Introduction Acute migraine commonly causes significant personal, economic and work-related disability. Australian guidelines recommend treating mild migraine with aspirin and metoclopramide, and moderate-severe migraine with prochlorperazine, chlorpromazine or sumatriptan. Stratified treatment based on severity is preferred to step-wise treatment. Australian data regarding Emergency Department (ED) migraine treatment are scarce. We evaluated prescribing patterns at a Melbourne hospital against national guidelines.

Methods Retrospective cohort study of migraine (G439 ICD-10-AM) between 2012–2016. Exclusion criteria included migraine without headache, other primary headaches and secondary headaches. Demographic and prescribing data were extracted from medical records. Proportions were calculated with 95% confidence intervals using Wilson’s method. Comparisons were made between groups using Mann-Whitney and Chi-square tests.

Results Of 214,932 ED presentations, 744 with headache presentation received a G439 diagnosis. Most were female (75%; 558/744), young (mean age 34±13 years) and self-reported migraine history (75%; 558/744). There were 55 different medications prescribed. Paracetamol was more frequently prescribed (52%; 385/744) than aspirin (10.6%; 78/744). Opioid prescription occurred in 46% (345/744), single opioid 36% (267/744),>1 opioid 10% (78/744). Median time-to-discharge was 38 min longer with opioid prescription compared with no opioid (222; IQR 164–309 vs 184; 122–258; p<0.01). Just 6.85% (51/744) received triptans. Other treatments were prochlorperazine (14%; 97/744), metoclopramide (38%; 286/744) and chlorpromazine (44%; 3 25/744).
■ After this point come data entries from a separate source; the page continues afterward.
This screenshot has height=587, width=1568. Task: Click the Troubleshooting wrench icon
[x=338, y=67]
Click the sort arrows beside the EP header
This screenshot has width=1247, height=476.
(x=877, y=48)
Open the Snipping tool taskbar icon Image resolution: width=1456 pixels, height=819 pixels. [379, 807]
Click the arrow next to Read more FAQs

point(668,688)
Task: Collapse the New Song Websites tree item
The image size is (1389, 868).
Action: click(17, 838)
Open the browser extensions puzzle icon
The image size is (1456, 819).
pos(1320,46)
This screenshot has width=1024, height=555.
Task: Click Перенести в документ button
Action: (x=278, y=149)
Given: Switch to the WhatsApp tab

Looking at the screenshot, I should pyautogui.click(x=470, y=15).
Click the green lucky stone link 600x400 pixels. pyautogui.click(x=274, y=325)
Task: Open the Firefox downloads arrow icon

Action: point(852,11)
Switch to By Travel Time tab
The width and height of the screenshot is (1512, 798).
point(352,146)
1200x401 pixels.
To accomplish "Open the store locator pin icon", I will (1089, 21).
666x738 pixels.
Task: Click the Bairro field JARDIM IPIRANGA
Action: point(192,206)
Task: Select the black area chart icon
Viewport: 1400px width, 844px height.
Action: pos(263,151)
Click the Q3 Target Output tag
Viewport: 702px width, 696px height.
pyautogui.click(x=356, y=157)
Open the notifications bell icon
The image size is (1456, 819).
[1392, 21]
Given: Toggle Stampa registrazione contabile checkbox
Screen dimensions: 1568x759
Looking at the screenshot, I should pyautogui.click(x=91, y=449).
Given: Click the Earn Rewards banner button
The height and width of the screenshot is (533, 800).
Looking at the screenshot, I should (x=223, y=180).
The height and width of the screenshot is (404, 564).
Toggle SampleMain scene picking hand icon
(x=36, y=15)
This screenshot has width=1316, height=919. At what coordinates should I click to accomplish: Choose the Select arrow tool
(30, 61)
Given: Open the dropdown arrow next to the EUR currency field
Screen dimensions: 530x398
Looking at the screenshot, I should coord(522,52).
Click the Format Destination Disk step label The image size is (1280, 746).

Overall, 25.4% (189/744) received no guideline-recommended medication.

Conclusion We observed considerable polypharmacy in ED migraine management with inconsistent prescribing patterns. Recommended medications are infrequently used. Opioid use is common and associated with increased time-to-discharge. Failure of ED staff to follow guidelines is unexplained, and requires further investigation.